A hyperelliptic curve is defined by an equation y2 = p(x) where p(x) is a polynomial of degree at least 5 with distinct roots. The last condition guarantees it's nonsingular. General theory tells us that this would have large genus (i.e. many holes). For example,
y2 = x(x - 1)(x - 2)(x - 3)(x- 4)
should be a genus two surface or "two-holed doughnut".
Graph
This is partly evident from the real graph:
Graph
where the holes can be thought of as the gaps between the components.

We were able to parameterize an elliptic curve by using elliptic functions on the complex plane. These were periodic with respect to a tiling of the plane by parallelograms. For hyperelliptic curves, we replace the plane by the disk, and tile these by polygons which are regular in the sense of hyperbolic geometry (in which the "straight lines" are circles meeting the boundary circle at right angles).

Graph
We can then parameterize such curves by using functions which are almost periodic or automorphic with respect to this tiling. This is usually formulated in terms of the group of symmetries of the tiling, rather than the tiling itself. Some discussion of these matters can be found for example in Siegel, Topics in complex function theory vol 2.

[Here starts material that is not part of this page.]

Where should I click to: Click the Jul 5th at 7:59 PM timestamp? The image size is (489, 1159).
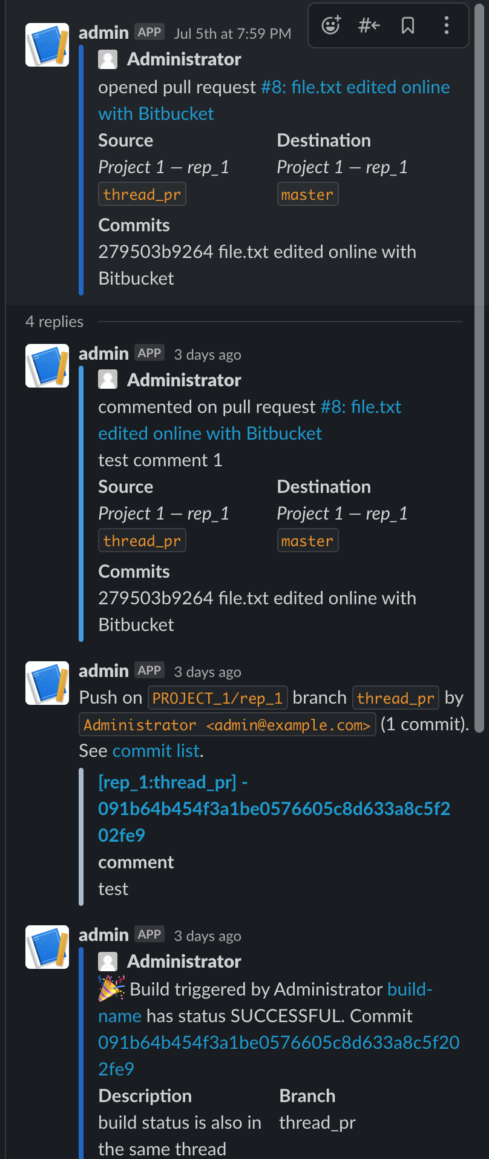[x=232, y=34]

Making this explicit enough to draw a graph would be a daunting task. So we look at the simpler case where all the roots of p(x) come together. Namely, y2 = x5. This is a singular curve called a cusp. It is easy to see that x = t2, y = t5 gives a rational parameterization. This can arrived at by carrying out a resolution proceedure as above, but this time with two blow ups. Switching to polar coordinates (for purely aesthetic reasons) and taking real and imaginary parts as above, leads to

x1 = r2 cos2θ
x2 = r2sin2θ
x3 = r5 cos5θ
This yields
Graph
Now take a look at the outer edge of this picture. The way it is drawn, it repeatedly crosses itself. But we know this really represents a defect of our depiction more than anything else. To get a better feeling for what this ought to look like, form the intersection of our cusp with a small sphere x2 + y2 = ε 2. This is called the link of the singularity. The sphere can be identified with R3 plus a point at infinity, and the link is a knot in this space. In this case, the link is a so called (2,5)-torus knot which looks as follows
Graph
If we did this for a nonsingular point, we would have gotten an unknotted circle. So the amount of "knottedness" is really telling us how bad the singularity is.